Argumentative Debates for Transparent Bias Detection [Technical Report]
Hamed Ayoobi, Nico Potyka, Anna Rapberger, Francesca Toni
TL;DR
ABIDE addresses the need for transparent bias detection in AI by combining neighbourhood-based local fairness with Quantitative Bipolar Argumentation Frameworks and gradual semantics. It formalizes a neighbourhood notion of bias, defines argument schemes with critical questions, and integrates local evidence across neighbourhoods into a global bias assessment for a protected feature value $X_p=g$. The approach yields interpretable debate-based explanations and demonstrates superior detection performance over a previous argumentative baseline across synthetic, real-world, and LLM settings.

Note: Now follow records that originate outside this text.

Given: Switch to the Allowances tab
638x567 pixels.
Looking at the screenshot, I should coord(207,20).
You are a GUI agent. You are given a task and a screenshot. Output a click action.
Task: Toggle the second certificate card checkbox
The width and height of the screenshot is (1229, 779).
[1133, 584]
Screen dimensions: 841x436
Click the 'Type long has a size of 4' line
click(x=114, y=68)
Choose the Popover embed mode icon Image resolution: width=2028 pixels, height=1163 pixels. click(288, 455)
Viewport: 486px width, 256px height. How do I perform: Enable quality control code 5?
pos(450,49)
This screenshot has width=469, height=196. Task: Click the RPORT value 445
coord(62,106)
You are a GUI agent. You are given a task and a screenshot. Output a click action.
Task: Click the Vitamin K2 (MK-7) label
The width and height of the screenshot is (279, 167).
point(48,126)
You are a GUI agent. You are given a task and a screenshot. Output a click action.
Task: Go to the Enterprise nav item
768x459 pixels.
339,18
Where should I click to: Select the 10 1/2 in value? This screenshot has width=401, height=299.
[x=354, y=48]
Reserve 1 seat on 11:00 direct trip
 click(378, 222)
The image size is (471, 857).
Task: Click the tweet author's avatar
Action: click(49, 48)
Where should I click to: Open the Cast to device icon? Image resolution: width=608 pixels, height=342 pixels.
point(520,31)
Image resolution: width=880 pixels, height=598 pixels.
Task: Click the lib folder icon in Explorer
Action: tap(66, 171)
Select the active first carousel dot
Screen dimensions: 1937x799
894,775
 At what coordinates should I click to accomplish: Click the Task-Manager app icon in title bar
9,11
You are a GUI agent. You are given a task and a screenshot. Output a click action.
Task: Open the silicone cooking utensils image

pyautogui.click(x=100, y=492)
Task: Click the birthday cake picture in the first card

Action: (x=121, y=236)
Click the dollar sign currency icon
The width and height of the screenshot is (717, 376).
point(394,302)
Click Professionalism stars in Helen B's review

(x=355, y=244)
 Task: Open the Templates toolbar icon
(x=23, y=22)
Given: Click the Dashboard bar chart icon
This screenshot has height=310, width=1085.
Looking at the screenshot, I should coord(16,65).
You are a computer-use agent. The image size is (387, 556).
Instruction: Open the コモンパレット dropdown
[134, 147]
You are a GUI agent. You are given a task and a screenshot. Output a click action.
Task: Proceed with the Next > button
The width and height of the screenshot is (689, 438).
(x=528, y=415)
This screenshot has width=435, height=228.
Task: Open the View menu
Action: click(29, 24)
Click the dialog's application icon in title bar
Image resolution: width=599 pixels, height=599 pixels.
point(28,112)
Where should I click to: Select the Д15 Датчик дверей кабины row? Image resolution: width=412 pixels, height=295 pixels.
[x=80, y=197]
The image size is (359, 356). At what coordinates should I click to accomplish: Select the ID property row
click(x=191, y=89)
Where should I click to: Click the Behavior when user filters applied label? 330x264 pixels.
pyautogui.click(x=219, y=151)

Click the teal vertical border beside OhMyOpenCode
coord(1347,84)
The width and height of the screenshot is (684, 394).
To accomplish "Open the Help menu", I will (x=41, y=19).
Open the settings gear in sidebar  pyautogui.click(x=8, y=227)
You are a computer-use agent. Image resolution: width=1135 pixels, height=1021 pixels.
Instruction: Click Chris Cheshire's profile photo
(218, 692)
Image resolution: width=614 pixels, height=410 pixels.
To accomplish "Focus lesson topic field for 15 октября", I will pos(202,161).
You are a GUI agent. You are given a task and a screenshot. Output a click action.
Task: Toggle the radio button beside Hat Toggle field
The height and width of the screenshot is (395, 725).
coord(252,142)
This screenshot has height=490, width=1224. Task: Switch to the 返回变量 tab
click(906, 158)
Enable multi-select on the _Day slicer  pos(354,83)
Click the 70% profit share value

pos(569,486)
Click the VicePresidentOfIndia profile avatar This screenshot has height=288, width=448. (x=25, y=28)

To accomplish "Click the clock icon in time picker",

This framework enables explainable, modular bias reasoning suitable for human-agent and multi-agent interactions with potential for broad adoption in fairness-focused AI systems.
Abstract
As the use of AI in society grows, addressing emerging biases is essential to prevent systematic discrimination. Several bias detection methods have been proposed, but, with few exceptions, these tend to ignore transparency. Instead, interpretability and explainability are core requirements for algorithmic fairness, even more so than for other algorithmic solutions, given the human-oriented nature of fairness. We present ABIDE (Argumentative BIas detection by DEbate), a novel framework that structures bias detection transparently as debate, guided by an underlying argument graph as understood in (formal and computational) argumentation. The arguments are about the success chances of groups in local neighbourhoods and the significance of these neighbourhoods. We evaluate ABIDE experimentally and demonstrate its strengths in performance against an argumentative baseline.